To confirm that the p38 MAPK modulation of the PGC-1α and p160MBP interaction is a consequence of the direct action of p38 MAPK on PGC-1α, we created a mutant of PGC-1α that replaces the phosphorylated residues with aspartic acids (PGC1-3D). The aspartate residues are used to mimic a phosphorylated version of PGC-1α. There may also be additional effects of MKK6 on other components of the PGC-1α pathway, but the PGC1-3D mutant allows us to test the portion of the MKK6 activation that directly targets PGC-1α protein itself. As shown in Figure 3D, the mutated Flag-tagged PGC-1α (f:PGC1-3D) coimmunoprecipitated significantly less myc-tagged p160MBP when cotransfected in BOSC cells. This mutant is more transcriptionally active than wild-type PGC-1α, coactivating PPARγ by 30-fold as compared with wild-type PGC-1α's 20-fold on a DR-1 luciferase reporter (Fig. 3E). When p160MBP and p67MBP were coexpressed with PGC-1α or PGC1-3D, PGC1-3D was resistant to repression by p160MBP and p67MBP. Together, these data indicate that the positive effects of p38 MAPK on PGC-1α activity occur largely via direct modulation of PGC-1α to diminish p160MBP binding.
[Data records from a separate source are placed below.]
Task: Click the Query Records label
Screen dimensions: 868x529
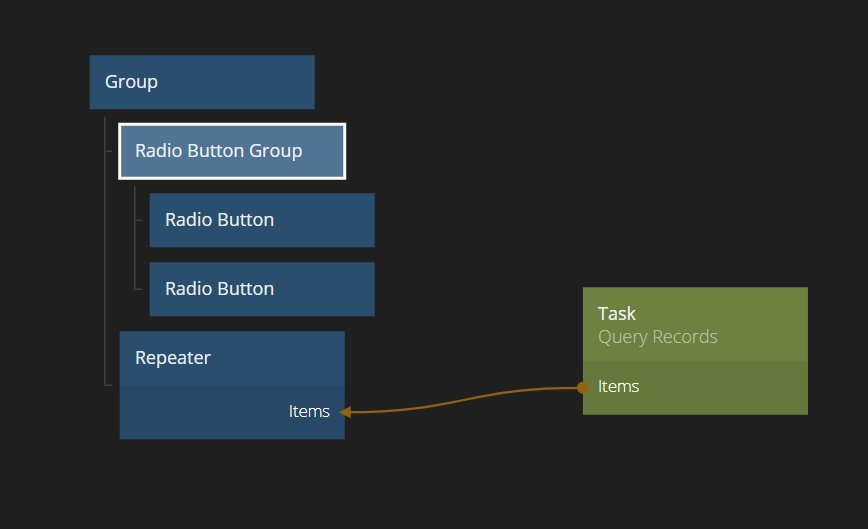Action: point(657,337)
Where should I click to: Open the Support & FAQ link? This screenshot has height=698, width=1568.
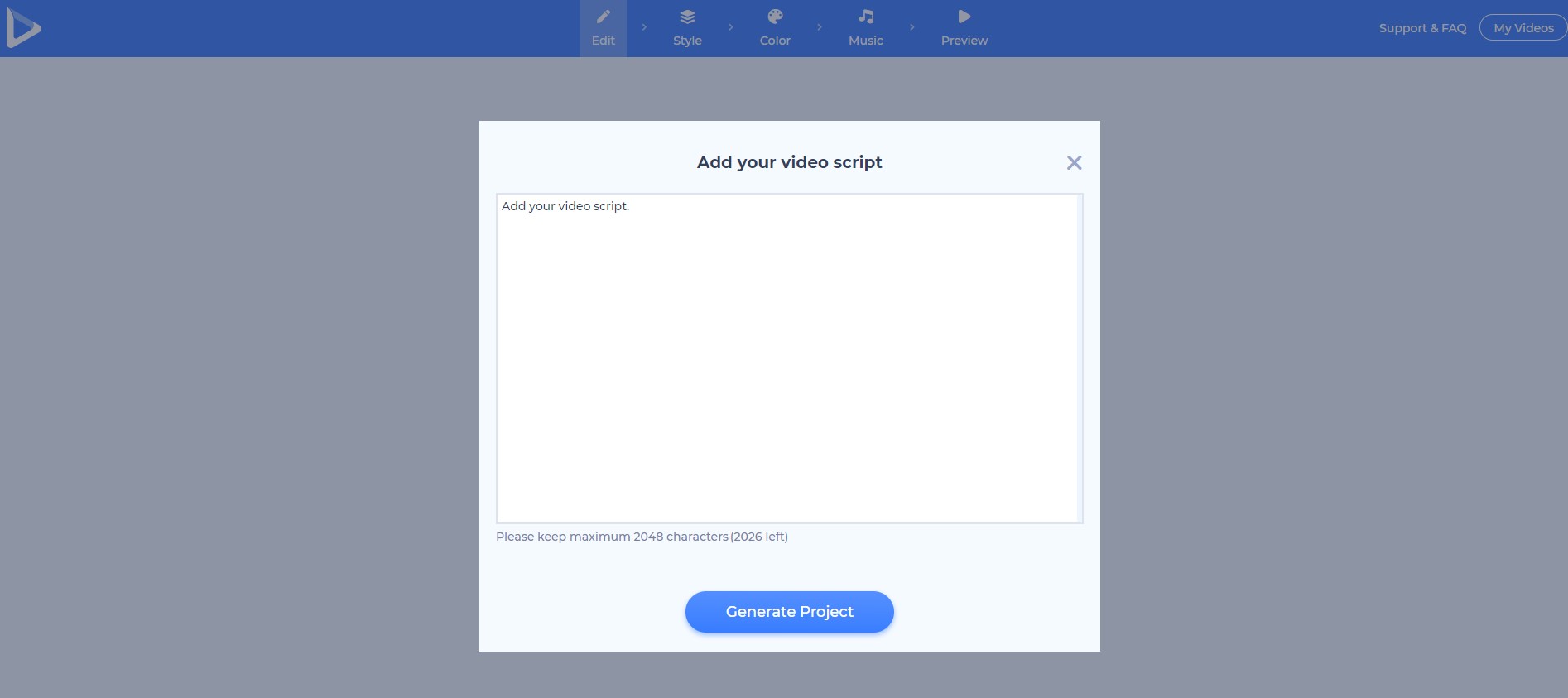click(x=1421, y=28)

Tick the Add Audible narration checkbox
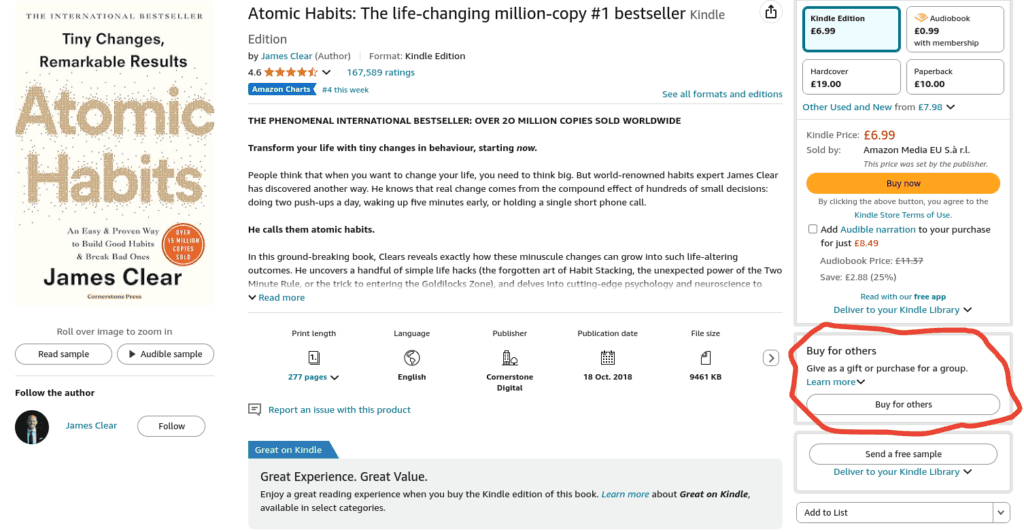click(812, 229)
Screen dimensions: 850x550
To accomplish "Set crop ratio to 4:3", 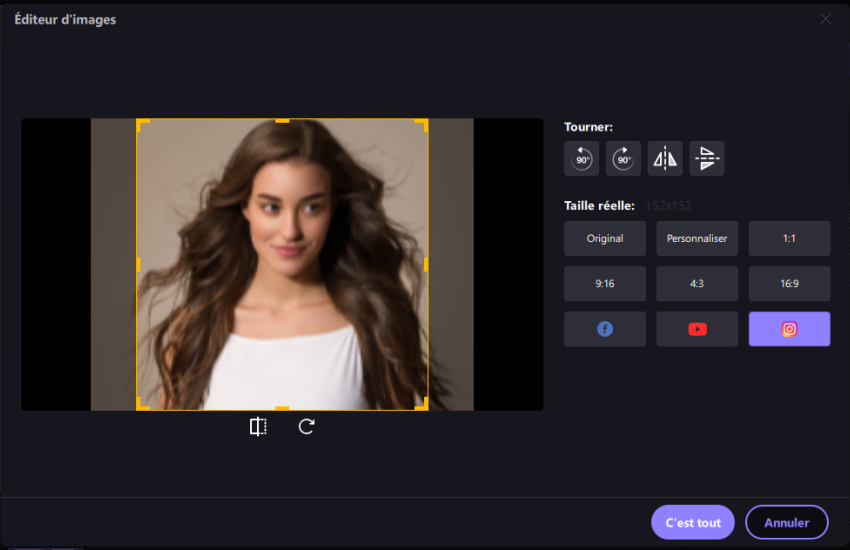I will coord(697,284).
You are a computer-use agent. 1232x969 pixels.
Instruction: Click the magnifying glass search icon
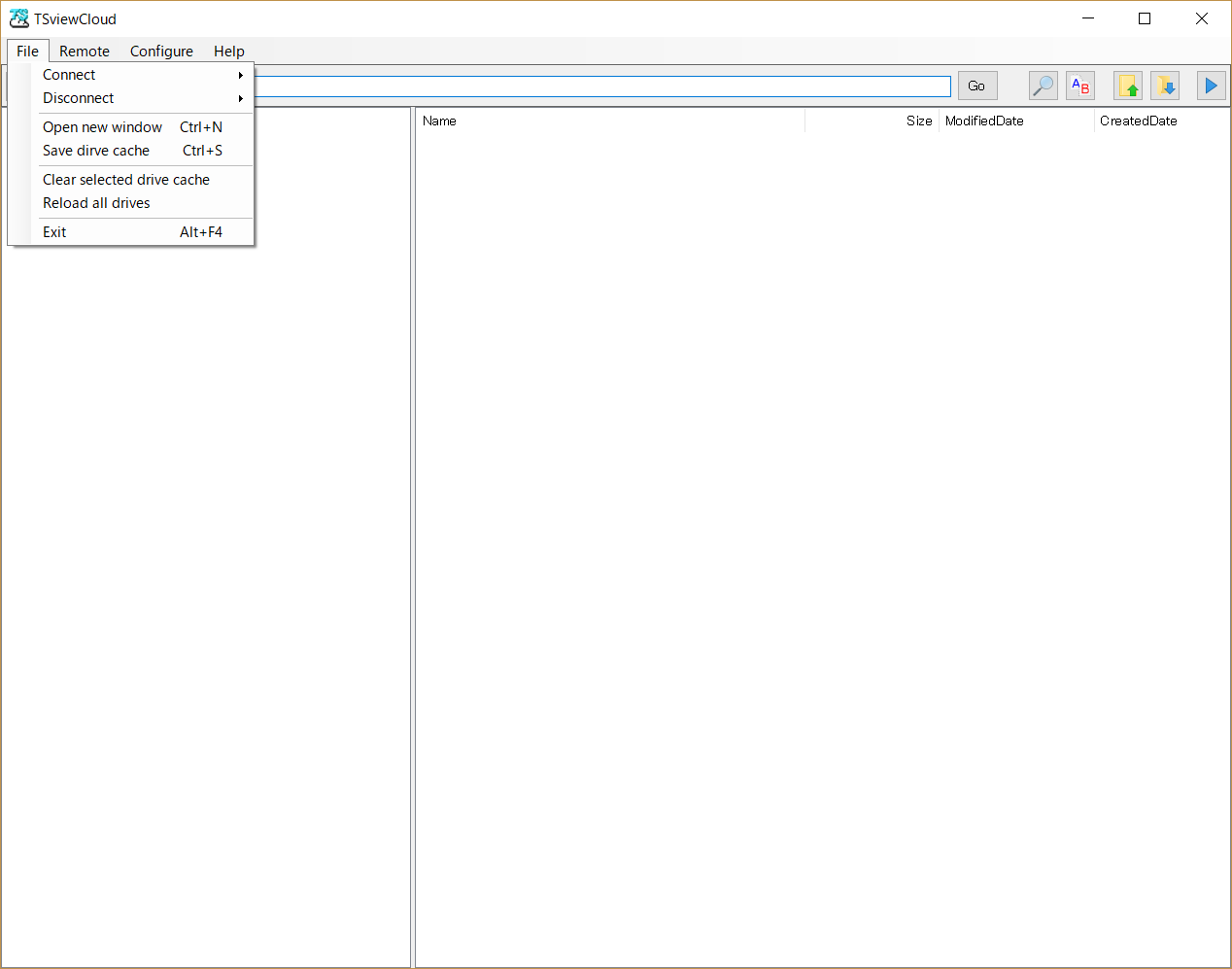(x=1043, y=86)
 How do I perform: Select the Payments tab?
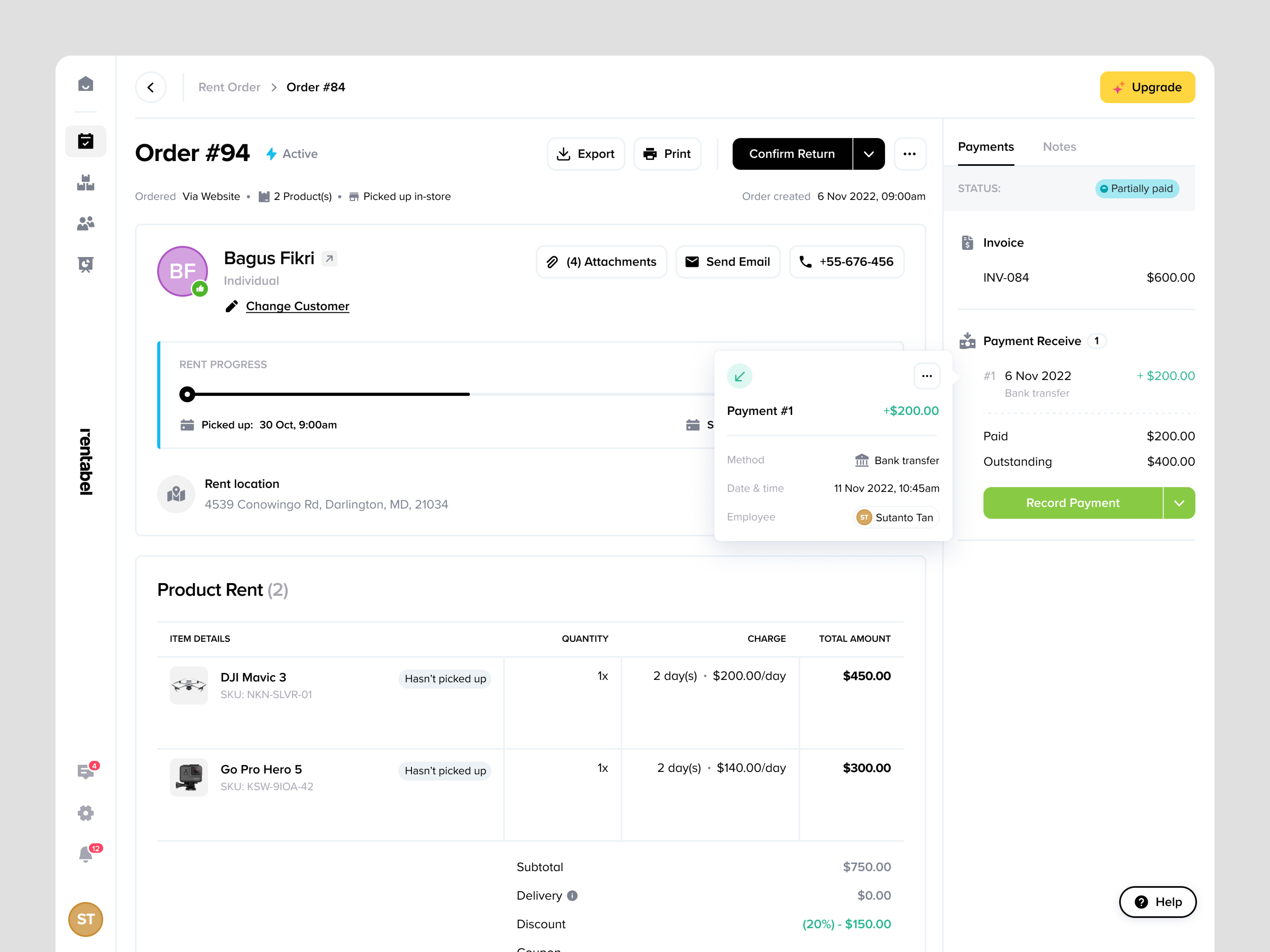(x=986, y=147)
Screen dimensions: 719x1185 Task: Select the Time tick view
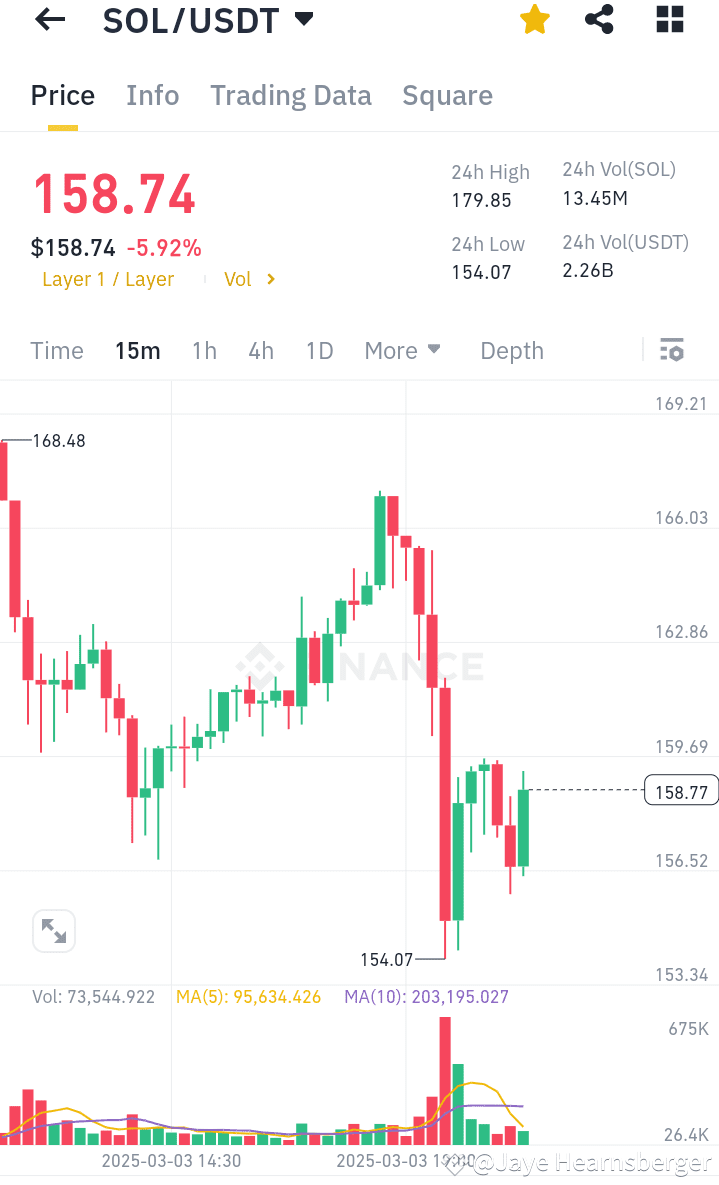tap(56, 350)
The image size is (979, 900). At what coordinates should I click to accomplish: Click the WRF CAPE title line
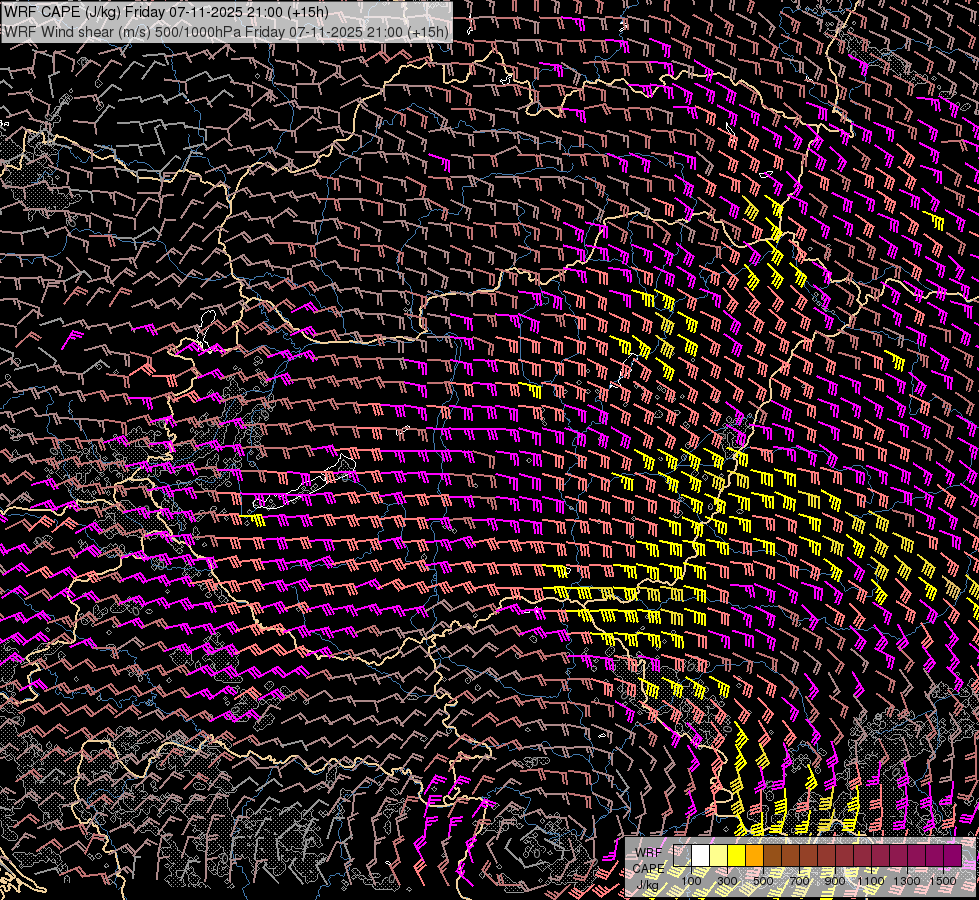pos(165,11)
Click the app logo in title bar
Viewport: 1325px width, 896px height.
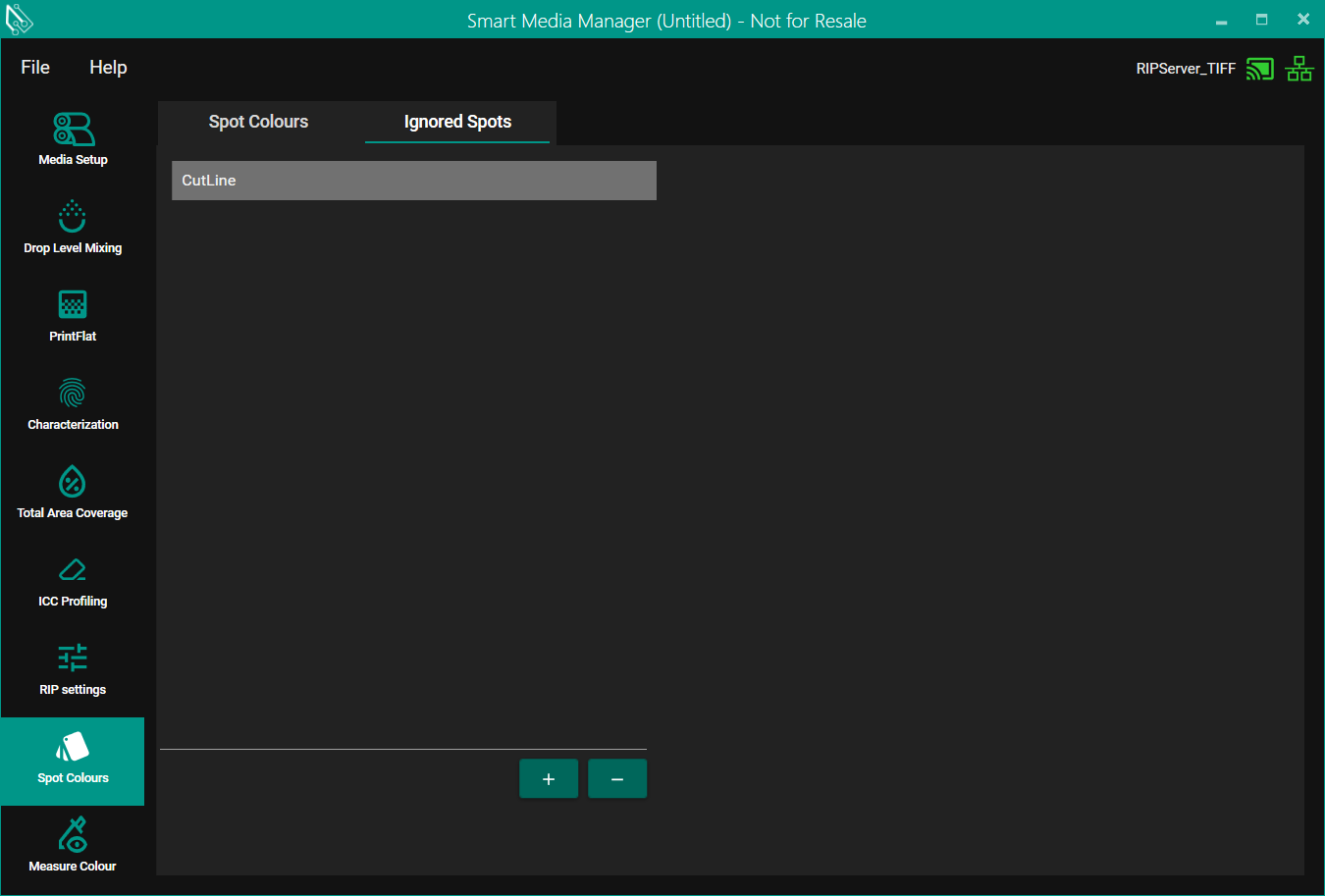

It has previously been shown that a titratable repressor interacts with PGC-1α and is dependent on the leucine motifs LXXLL (L2), beginning at amino acid 147, and LLXXL (L3), starting at amino acid 210 (Knutti et al. 2001). Mutation of the leucine motifs to AXXLL and AAXXL, respectively, relieves the suppressive effects of the regulatory domain of PGC-1α. Figure 3D shows that a PGC-1α containing mutations in the leucine motifs (f:PGC1-L2/3A) was unable to coimmunoprecipitate p160MBP. p160MBP and p67MBP, when transfected into C2C12 cells, failed to suppress the transcriptional activity of a version of Gal4-PGC1α containing the leucine mutations (Gal4-PGC1-L2/3A; Fig. 3F). Because mutation of either the L2 or L3 motif alone was not sufficient to completely abolish p160MBP repression, we conclude that both the L2 and L3 motifs contribute to p160MBP's interaction with full-length PGC-1α (data not shown). Despite the fact that the leucine motifs are 50 amino acids away from the phosphorylation sites, Gal4-PGC1-L2/3A no longer undergoes phosphorylation-induced increases in transcription (Knutti et al. 2001). This is consistent with the data indicating that p160MBP binding is regulated by PGC-1α phosphorylation. If p160MBP cannot bind to the Gal4-PGC1-L2/3A mutant, phosphorylation of this mutant would not be expected to result in increased activity via p160MBP dissociation.

Adenoviral expression of p160MBP decreases PGC-1α-mediated respiration and mitochondrial gene expression

Adenoviral vectors for p160MBP and p67MBP were generated to investigate their activity on physiological functions of PGC-1α. These viruses were used in conjunction with adenoviral-PGC1α to infect C2C12 muscle cells, which were then harvested after 48 h for respiration studies and RNA analyses. As shown in Figure 4, A and C, and has been shown previously, expression of PGC-1α causes a rise in total mitochondrial oxygen consumption and the expression of genes of the mitochondrial electron transport system. Coexpression of p160MBP reversed the effects of PGC-1α, causing a complete elimination of PGC-1α-driven mitochondrial oxygen consumption. This was accompanied by a reduction in the target genes cytochrome c and β-ATP synthase. There was also a slight decrease in the respiration of cells infected with adenoviral GFP and p160MBP, although this did not reach statistical significance. The small change in basal respiration may be due to the repression of the endogenous PGC-1α in C2C12 myoblasts, or to an as yet undescribed activity of p160MBP on respiration. Interestingly, p67MBP did not alter oxygen consumption or PGC-1α target gene expression in these experiments despite the data shown earlier indicating that p67MBP is a more potent repressor of PGC-1α in transient transfections. Western blots confirmed that both adenoviral p160MBP and p67MBP were expressed efficiently in these experiments, with p67MBP expressed at slightly higher levels than p160MBP (data not shown). Thus, it appears that full-length p160MBP protein is necessary for suppressive function on endogenous PGC-1α target genes. This suggests that the C terminus of p160MBP is important for repression on chromatinized, endogenous DNA, but it is not required on plasmid DNA.

Figure 4.
p160MBP suppresses PGC-1α's biological effects in muscle cells. C2C12 myoblasts were coinfected with adenoviral PGC1α and p160MBP. Adenoviral GFP was used in the control infections. After 48 h, (A) total mitochondrial oxygen consumption ...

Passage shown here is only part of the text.